### WHAT THE TASK ASKS
Every line of the data below is to be retyped exactly.

[Stored items]
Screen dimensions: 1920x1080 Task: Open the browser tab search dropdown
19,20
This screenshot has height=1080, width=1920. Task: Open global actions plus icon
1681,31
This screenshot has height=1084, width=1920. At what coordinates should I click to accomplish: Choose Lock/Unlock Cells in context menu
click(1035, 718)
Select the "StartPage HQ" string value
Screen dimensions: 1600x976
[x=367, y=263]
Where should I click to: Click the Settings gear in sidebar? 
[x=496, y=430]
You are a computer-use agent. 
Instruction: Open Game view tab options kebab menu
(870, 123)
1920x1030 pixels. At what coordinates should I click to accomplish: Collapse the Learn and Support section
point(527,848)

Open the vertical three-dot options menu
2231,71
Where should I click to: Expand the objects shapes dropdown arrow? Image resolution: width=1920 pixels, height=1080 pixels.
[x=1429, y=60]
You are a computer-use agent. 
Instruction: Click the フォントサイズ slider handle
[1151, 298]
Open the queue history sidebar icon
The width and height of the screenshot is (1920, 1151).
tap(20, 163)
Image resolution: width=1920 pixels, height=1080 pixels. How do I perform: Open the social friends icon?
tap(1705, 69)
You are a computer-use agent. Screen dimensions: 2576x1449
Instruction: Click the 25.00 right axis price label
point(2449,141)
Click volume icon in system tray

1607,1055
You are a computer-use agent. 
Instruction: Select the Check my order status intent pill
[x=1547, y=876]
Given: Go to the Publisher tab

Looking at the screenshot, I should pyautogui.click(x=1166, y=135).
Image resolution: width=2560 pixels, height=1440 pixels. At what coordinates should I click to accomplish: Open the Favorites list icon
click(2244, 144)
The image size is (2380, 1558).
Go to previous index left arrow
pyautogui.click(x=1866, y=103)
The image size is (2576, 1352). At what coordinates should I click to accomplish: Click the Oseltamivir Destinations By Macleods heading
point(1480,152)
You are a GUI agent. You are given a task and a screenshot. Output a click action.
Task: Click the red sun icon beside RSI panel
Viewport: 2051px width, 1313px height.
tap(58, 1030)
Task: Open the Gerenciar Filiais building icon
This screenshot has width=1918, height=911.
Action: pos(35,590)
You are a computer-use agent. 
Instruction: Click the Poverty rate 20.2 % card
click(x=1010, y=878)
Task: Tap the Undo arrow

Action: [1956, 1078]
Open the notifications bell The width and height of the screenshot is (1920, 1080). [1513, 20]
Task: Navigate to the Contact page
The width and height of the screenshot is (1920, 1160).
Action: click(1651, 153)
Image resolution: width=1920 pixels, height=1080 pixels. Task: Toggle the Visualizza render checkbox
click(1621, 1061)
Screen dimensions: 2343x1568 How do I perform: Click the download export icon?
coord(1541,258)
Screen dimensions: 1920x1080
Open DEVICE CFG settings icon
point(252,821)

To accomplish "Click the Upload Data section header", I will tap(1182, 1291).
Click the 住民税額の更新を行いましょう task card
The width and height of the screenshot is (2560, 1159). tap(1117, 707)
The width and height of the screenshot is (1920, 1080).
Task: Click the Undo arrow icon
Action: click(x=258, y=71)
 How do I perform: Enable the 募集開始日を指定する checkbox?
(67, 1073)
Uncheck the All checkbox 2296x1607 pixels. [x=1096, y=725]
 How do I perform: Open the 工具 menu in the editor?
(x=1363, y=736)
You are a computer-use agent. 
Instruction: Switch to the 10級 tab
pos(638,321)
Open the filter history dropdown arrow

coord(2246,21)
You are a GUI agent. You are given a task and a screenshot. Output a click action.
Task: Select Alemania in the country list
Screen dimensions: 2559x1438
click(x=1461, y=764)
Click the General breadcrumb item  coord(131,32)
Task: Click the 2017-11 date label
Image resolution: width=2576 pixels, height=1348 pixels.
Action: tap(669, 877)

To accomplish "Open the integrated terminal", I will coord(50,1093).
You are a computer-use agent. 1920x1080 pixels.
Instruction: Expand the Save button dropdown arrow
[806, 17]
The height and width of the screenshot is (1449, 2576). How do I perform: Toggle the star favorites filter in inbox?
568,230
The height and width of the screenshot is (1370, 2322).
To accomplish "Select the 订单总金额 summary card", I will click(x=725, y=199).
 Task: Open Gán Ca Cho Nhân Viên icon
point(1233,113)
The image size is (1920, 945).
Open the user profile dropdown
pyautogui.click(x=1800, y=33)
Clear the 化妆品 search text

### FINAL ANSWER
Screen dimensions: 1920x1080 Task: Open the browser tab search dropdown
19,20
This screenshot has height=1080, width=1920. Task: Open global actions plus icon
1681,31
This screenshot has height=1084, width=1920. At what coordinates should I click to accomplish: Choose Lock/Unlock Cells in context menu
click(1035, 718)
Select the "StartPage HQ" string value
Screen dimensions: 1600x976
[x=367, y=263]
Where should I click to: Click the Settings gear in sidebar? 
[x=496, y=430]
You are a computer-use agent. 
Instruction: Open Game view tab options kebab menu
(870, 123)
1920x1030 pixels. At what coordinates should I click to accomplish: Collapse the Learn and Support section
point(527,848)

Open the vertical three-dot options menu
2231,71
Where should I click to: Expand the objects shapes dropdown arrow? Image resolution: width=1920 pixels, height=1080 pixels.
[x=1429, y=60]
You are a computer-use agent. 
Instruction: Click the フォントサイズ slider handle
[1151, 298]
Open the queue history sidebar icon
The width and height of the screenshot is (1920, 1151).
tap(20, 163)
Image resolution: width=1920 pixels, height=1080 pixels. How do I perform: Open the social friends icon?
tap(1705, 69)
You are a computer-use agent. Screen dimensions: 2576x1449
Instruction: Click the 25.00 right axis price label
point(2449,141)
Click volume icon in system tray

1607,1055
You are a computer-use agent. 
Instruction: Select the Check my order status intent pill
[x=1547, y=876]
Given: Go to the Publisher tab

Looking at the screenshot, I should pyautogui.click(x=1166, y=135).
Image resolution: width=2560 pixels, height=1440 pixels. At what coordinates should I click to accomplish: Open the Favorites list icon
click(2244, 144)
The image size is (2380, 1558).
Go to previous index left arrow
pyautogui.click(x=1866, y=103)
The image size is (2576, 1352). At what coordinates should I click to accomplish: Click the Oseltamivir Destinations By Macleods heading
point(1480,152)
You are a GUI agent. You are given a task and a screenshot. Output a click action.
Task: Click the red sun icon beside RSI panel
Viewport: 2051px width, 1313px height.
tap(58, 1030)
Task: Open the Gerenciar Filiais building icon
This screenshot has width=1918, height=911.
Action: pos(35,590)
You are a computer-use agent. 
Instruction: Click the Poverty rate 20.2 % card
click(x=1010, y=878)
Task: Tap the Undo arrow

Action: [1956, 1078]
Open the notifications bell The width and height of the screenshot is (1920, 1080). [1513, 20]
Task: Navigate to the Contact page
The width and height of the screenshot is (1920, 1160).
Action: click(1651, 153)
Image resolution: width=1920 pixels, height=1080 pixels. Task: Toggle the Visualizza render checkbox
click(1621, 1061)
Screen dimensions: 2343x1568 How do I perform: Click the download export icon?
coord(1541,258)
Screen dimensions: 1920x1080
Open DEVICE CFG settings icon
point(252,821)

To accomplish "Click the Upload Data section header", I will tap(1182, 1291).
Click the 住民税額の更新を行いましょう task card
The width and height of the screenshot is (2560, 1159). tap(1117, 707)
The width and height of the screenshot is (1920, 1080).
Task: Click the Undo arrow icon
Action: click(x=258, y=71)
 How do I perform: Enable the 募集開始日を指定する checkbox?
(67, 1073)
Uncheck the All checkbox 2296x1607 pixels. [x=1096, y=725]
 How do I perform: Open the 工具 menu in the editor?
(x=1363, y=736)
You are a computer-use agent. 
Instruction: Switch to the 10級 tab
pos(638,321)
Open the filter history dropdown arrow

coord(2246,21)
You are a GUI agent. You are given a task and a screenshot. Output a click action.
Task: Select Alemania in the country list
Screen dimensions: 2559x1438
click(x=1461, y=764)
Click the General breadcrumb item  coord(131,32)
Task: Click the 2017-11 date label
Image resolution: width=2576 pixels, height=1348 pixels.
Action: tap(669, 877)

To accomplish "Open the integrated terminal", I will coord(50,1093).
You are a computer-use agent. 1920x1080 pixels.
Instruction: Expand the Save button dropdown arrow
[806, 17]
The height and width of the screenshot is (1449, 2576). How do I perform: Toggle the star favorites filter in inbox?
568,230
The height and width of the screenshot is (1370, 2322).
To accomplish "Select the 订单总金额 summary card", I will click(x=725, y=199).
 Task: Open Gán Ca Cho Nhân Viên icon
point(1233,113)
The image size is (1920, 945).
Open the user profile dropdown
pyautogui.click(x=1800, y=33)
Clear the 化妆品 search text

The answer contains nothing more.